Back in May, when I had been on the meds for 7 weeks I had my last biopsy to see where I was. When we saw our consultant 3 weeks later he was still waiting for the Bath cancer board to discuss my case and he didn’t have a lot to tell us other than there was very little progress in my endometrium. I was still showing as atypical hyperplasia, just one step down from cancer, but he wanted to hear back from Bath before giving us any further prognosis.

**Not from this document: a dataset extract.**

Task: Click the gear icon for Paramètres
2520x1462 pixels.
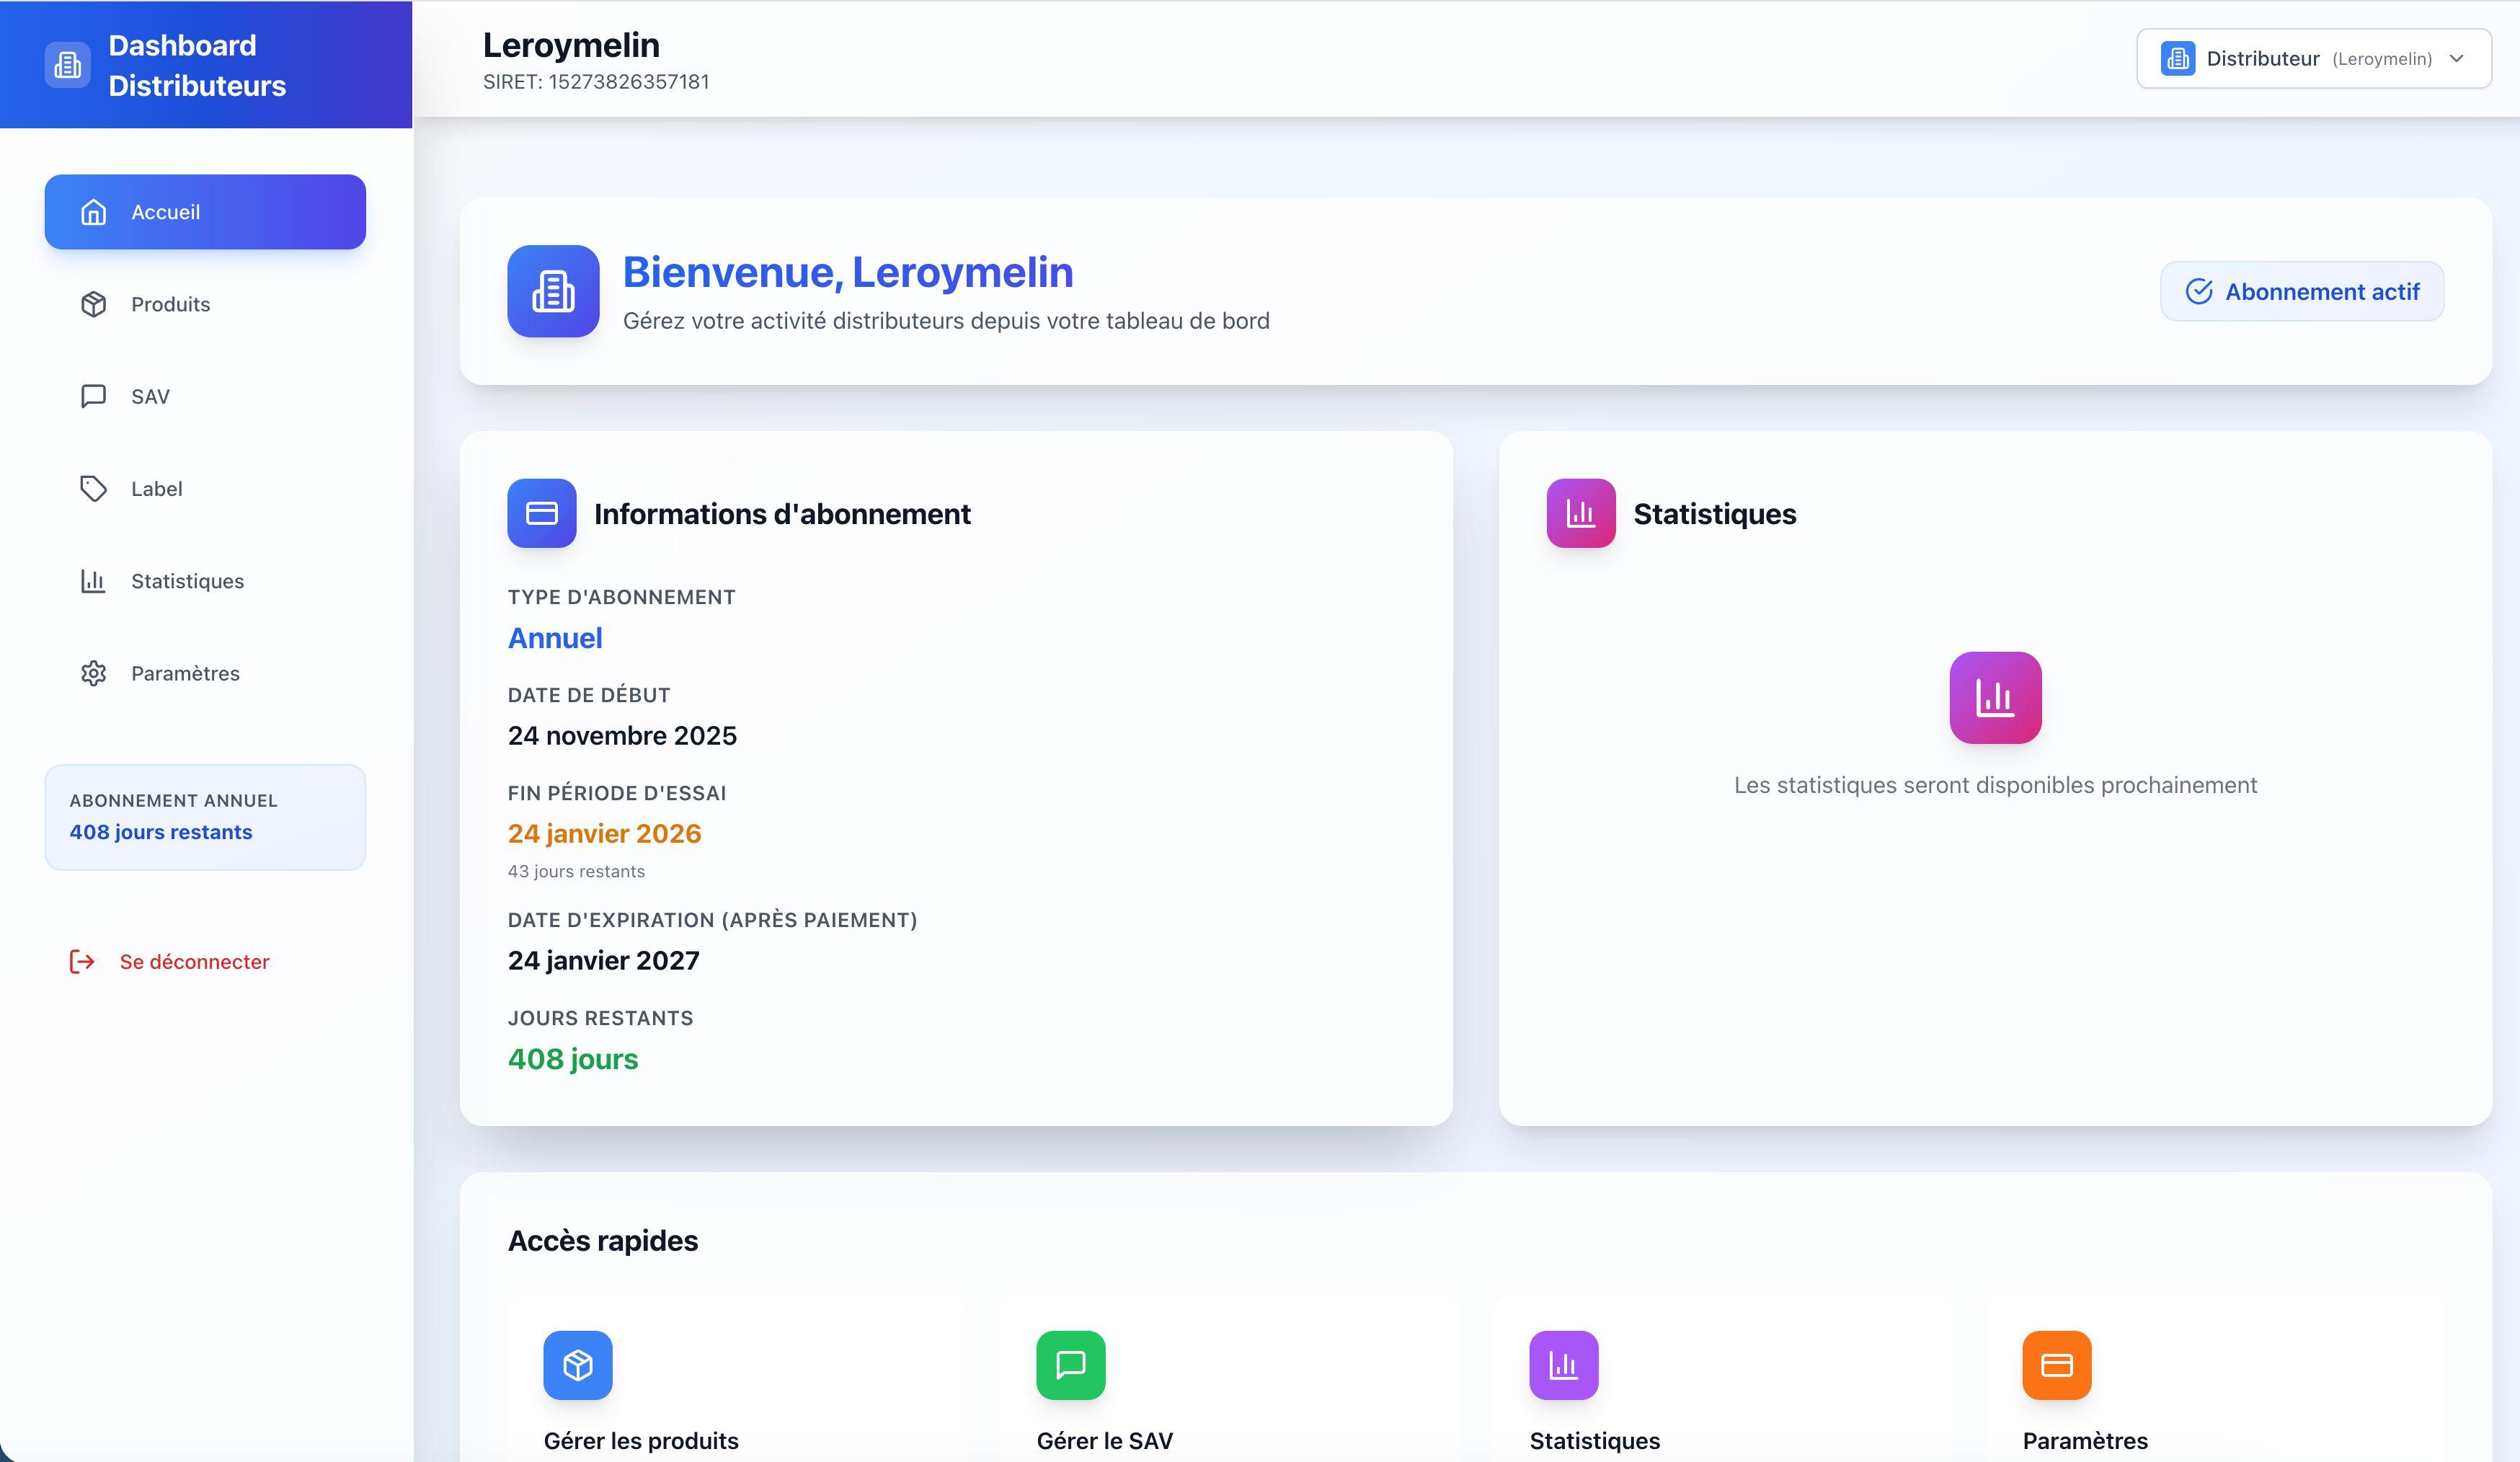Action: 93,673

A week after we saw him he rang me as soon as he got the email from Bath. The atypical cells were still way too prominent and I wasn’t as far along as I should be given I’ve been on such a high dose of progesterone for 7 weeks. The somewhat interesting part of the letter (to me) was that he had also met with Bristol’s cancer board and they had just attended some gynaecological cancer thing and the consensus is that they are optimistic that doubling my dosage will give me better results.
It would seem that my PCOS is interfering with my treatment (higher levels of other hormones already in my body means the one I’m taking will be less effective). For someone that has always felt that her body is working against her in some way or another it’s par for the course that it would be fighting me on getting rid of cancer, too.
So I had to make a decision. Double my already high dosage where the side effects aren’t that great (but my hair and nails are growing like crazy!) or call it quits and have a hysterectomy now.
There have been days when I’ve wondered why I’m still fighting, I mean, what’s the point? With my age and existing conditions and sometimes still being on the fence about whether I want to have kids… why am I going to all this trouble?! Hubby put it down to having the option. Options are good and all, but the option to have something I’m still not sure I want? Is this worth that?
Turns out it is. For now. I have another biopsy in August and then we’ll see what the results are. If it does work and my biopsy is clear, I’m looking at a minimum of 2 clear biopsies after that, so at least 6 months on meds after I get the results, before any consultants will contemplate letting me stop the meds and go for fertility treatments.
I’m staying pessimistic this time around because I need to be okay with it not working. I need to be able to make the decision to quit and save myself a much longer timeline of heartache and be okay with that decision.
Everyone keeps telling me I still have options even if I have a hysterectomy. They aren’t wrong, but they aren’t helping me either (no offence to anyone who has said that to me! I know you mean well). We know exactly what our options are, we’ve been to the fertility specialists and we have all the info we need.
At the end of the day if we don’t have children it will be okay. It makes me sad to think about that being where we end up, but I will be okay with it in the end. Plus, if my continuing for a bit longer gives a bit more research into what treatment to follow for other women in my situation that’s a great thing.